Does your wife/ex wife understand what you are going through? Could she help to explain what is going on to your son? I'm sure he knows you love him, he just needs to know you aren't well at the moment.
Again don't beat yourself up about what you aren't doing. I understand that you have concern about your business. If you aren't able to be involved at the moment is there someone else you trust and with the skills who could step in to help? Your wife? Or someone else to help your manager?
Firstly let me thank you for responding to my post and apologise for not replying sooner.
Of all the ‘challenges’ presented by the depression the hurdle I keep tripping over, is that of simply accepting it. Instinctively, I want to work it out, I want to understand…WHY?
It’s not deliberate, but I haven’t yet learned to accept that it’s different and consequently (automatically) applying established (old) skills to new situation. So, even now I battle with this and getting the balance of acceptance, insight and time to heal.
My ex/wife does know what is happening and I have spoken to my son to try and explain (best I can) the illness and how it impacts. He is 10 years old, very sensible, bright and caring. When we spoke with him, he thanked me for telling him, for explaining and said ‘at least I now understand’.
What is difficult for him (as it is for others) and me, are the day to day setbacks. No arrangement is set in stone, they can’t be and too many times no matter how much I want to, how much he needs me to, I can’t engage.
Those times are hardest.

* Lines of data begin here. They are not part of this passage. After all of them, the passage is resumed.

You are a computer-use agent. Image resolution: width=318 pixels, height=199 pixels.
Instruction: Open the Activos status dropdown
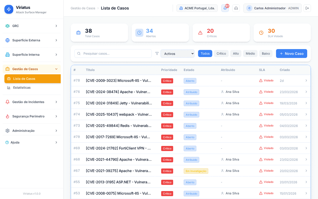click(x=177, y=54)
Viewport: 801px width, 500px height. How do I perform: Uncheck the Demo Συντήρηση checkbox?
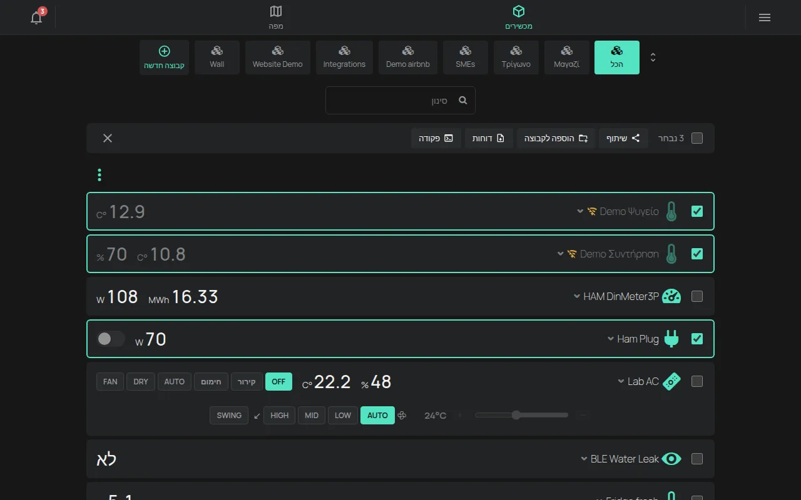tap(697, 254)
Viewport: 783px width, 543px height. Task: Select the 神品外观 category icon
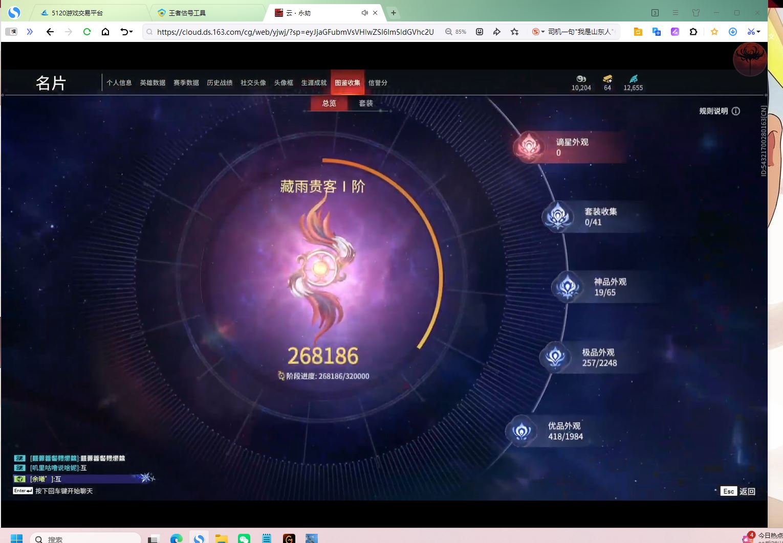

I have let him down, that it’s the illness and not a wilful act of neglect, doesn’t really lesson the disappointment he fees or my feeling both at the inability to engage and then knowing the impact it will have. Where the hurt is less it’s only because it’s now not new!
I do what I can…
I speak to him on the phone, if not ‘Face time’ at least once a day and always tell him that I love him that he is important and I am proud of him. Guess fact that it’s difficult is a good thing in some ways and again comes back to me accepting. (I will get the message sooner or later).
Thanks for your comments with regards my business. I do have a manager in place and other staff covering some duties whilst some projects on hold. Equally although still unable to engage, I know the impact could be significant. Practically, everything that can be done has been.
That most of this feels negative; please know it doesn’t detract from your reply or my appreciation for your comments, advice and understanding.
Although I wasn’t sure about joining never mind posting, I am glad I did. Early days, but I’ve started to appreciate that being here can help, that it does help.
Baby steps, early days. Just be kind and compassionate to yourself. It is hard to do that and acceptance is incredibly hard. It takes time. You are doing all you can and recovery will take how long it takes. Be patient.
The forum helped me when I joined earlier this year as I didn't feel so alone. I didn't understand what I was going through and felt such a failure but just reading other people's posts made me on occasion less alone in how I was feeling.
Thanks for welcoming me to the site and reply to my post.
Coming to terms with depression is proving very difficult and I have been surprised by the impact it has had and my inability to manage better than I have.
That I feel as I do about myself came out of nowhere. I don’t remember when it started or why but it’s now such a pervasive factor and so destructive.
I wasn’t sure what to expect when I joined, not convinced that being part of such a community could make a difference. Although early days, I am glad I did and am sure it will be a big help.
I do appreciate you taking the time to respond and the understanding you have shown.